What you need to do -
Give back, unchanged, the lines from the one containing "The image size is (532, 2576)." to the end of the listing, inclusive of both.

Supplied entries -
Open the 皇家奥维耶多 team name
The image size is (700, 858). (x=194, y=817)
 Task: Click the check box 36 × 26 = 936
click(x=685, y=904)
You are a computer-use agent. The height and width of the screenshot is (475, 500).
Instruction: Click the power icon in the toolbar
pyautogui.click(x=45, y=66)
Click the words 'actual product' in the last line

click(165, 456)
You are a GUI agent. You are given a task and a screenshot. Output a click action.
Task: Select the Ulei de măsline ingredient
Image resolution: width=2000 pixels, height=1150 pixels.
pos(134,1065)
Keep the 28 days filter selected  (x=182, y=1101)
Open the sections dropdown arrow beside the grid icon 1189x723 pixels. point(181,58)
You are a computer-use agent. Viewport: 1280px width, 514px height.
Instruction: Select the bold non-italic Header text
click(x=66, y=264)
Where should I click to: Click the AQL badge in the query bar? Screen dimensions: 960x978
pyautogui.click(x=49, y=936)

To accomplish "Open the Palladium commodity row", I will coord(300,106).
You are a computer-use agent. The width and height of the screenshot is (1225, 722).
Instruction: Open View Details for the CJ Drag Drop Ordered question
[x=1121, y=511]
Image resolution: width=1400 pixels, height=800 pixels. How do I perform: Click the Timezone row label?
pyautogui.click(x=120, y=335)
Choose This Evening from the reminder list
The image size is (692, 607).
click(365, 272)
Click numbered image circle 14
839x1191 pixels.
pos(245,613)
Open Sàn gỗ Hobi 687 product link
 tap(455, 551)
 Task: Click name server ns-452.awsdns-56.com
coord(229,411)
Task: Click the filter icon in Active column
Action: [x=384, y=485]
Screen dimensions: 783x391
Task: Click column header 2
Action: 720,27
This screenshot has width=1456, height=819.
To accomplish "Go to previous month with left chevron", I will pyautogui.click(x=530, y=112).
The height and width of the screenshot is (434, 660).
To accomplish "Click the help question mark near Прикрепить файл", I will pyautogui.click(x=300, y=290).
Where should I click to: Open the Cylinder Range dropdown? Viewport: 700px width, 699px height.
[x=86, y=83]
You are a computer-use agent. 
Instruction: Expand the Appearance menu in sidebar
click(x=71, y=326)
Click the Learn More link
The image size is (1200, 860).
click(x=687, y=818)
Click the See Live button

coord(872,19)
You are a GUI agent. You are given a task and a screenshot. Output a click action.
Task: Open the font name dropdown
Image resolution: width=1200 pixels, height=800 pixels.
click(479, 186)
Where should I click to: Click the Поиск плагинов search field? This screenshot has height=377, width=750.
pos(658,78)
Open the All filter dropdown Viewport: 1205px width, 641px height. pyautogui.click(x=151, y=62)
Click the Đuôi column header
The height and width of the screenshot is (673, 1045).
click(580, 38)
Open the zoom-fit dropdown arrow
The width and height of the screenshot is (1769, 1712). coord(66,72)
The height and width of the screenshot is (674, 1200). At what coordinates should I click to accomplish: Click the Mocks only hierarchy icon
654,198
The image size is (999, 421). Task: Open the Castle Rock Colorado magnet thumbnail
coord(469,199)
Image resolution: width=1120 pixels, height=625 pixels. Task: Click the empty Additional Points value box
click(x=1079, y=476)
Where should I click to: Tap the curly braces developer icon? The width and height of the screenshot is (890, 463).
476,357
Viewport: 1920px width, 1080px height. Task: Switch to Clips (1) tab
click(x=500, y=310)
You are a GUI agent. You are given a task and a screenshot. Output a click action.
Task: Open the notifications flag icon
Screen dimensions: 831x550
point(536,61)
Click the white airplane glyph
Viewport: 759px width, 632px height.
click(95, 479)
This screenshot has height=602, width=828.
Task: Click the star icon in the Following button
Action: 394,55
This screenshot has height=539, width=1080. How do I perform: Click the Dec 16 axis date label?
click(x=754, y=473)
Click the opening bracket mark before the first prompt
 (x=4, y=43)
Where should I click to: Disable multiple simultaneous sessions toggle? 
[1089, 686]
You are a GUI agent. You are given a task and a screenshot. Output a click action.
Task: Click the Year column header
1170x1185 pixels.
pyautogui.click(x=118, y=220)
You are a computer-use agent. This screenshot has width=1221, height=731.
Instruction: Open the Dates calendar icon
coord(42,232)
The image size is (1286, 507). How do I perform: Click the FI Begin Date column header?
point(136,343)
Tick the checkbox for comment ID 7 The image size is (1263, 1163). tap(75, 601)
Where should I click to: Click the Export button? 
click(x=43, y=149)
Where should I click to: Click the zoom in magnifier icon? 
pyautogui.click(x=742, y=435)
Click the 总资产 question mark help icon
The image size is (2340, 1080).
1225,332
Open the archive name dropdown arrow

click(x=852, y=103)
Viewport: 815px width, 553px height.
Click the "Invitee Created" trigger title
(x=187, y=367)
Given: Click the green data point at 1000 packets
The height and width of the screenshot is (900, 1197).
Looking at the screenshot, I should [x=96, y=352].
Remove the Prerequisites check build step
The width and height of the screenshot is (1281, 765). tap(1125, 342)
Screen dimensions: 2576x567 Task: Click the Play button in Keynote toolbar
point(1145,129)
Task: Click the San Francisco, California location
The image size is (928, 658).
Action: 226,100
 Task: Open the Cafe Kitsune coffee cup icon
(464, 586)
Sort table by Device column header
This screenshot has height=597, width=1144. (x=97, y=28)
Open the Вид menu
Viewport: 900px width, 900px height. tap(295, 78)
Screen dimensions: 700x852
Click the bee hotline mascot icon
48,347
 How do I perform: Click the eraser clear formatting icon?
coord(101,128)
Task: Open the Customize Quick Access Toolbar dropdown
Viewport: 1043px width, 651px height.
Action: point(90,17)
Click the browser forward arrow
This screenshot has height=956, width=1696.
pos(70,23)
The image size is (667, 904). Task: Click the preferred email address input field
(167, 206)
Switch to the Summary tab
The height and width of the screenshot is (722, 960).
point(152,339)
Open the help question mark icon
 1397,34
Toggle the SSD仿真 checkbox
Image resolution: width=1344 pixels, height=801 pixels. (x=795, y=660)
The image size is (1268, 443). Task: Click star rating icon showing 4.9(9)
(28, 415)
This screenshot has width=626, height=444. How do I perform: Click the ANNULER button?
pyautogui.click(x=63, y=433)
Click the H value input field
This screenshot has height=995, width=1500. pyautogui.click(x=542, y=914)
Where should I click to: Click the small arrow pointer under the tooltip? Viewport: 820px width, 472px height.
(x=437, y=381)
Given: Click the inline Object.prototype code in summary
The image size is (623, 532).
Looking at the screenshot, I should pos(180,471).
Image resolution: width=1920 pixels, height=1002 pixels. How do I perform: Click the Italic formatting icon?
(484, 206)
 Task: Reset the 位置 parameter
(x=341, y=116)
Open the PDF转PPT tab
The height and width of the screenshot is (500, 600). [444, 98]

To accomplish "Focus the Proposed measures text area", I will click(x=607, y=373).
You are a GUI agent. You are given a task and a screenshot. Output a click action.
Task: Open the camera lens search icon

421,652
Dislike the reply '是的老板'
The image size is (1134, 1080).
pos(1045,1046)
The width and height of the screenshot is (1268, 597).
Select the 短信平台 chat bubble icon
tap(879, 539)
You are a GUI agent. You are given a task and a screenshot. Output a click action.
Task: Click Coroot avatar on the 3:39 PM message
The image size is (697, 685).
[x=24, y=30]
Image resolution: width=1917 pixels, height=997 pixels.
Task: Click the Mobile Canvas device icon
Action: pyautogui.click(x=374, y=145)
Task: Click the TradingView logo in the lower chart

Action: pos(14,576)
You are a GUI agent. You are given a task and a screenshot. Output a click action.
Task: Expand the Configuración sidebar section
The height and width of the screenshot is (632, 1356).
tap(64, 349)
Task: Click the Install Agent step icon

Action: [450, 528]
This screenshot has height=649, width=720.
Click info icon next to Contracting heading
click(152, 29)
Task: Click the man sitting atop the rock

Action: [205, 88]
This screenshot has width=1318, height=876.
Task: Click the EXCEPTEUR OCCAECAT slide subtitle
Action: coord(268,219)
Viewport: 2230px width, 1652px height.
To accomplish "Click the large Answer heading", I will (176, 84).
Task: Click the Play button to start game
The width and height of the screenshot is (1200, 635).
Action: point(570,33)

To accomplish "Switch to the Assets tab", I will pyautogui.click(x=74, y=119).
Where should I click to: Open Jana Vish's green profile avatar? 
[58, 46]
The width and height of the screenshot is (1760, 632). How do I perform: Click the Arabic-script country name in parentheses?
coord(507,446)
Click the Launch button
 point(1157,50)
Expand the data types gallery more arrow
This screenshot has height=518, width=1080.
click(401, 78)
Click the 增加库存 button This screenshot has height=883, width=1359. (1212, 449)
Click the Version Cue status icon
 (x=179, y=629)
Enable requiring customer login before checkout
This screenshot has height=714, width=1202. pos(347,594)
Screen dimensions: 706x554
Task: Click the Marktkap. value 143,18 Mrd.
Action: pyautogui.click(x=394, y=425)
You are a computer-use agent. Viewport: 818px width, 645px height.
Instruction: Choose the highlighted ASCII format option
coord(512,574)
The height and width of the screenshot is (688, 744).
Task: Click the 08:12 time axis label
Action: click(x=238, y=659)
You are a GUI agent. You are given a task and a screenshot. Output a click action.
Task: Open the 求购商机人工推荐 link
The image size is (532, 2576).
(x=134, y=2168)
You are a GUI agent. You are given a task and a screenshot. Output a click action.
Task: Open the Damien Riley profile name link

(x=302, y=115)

Exercise solution -
The image size is (532, 2576).
(x=134, y=2168)
You are a GUI agent. You are given a task and a screenshot. Output a click action.
Task: Open the Damien Riley profile name link

(x=302, y=115)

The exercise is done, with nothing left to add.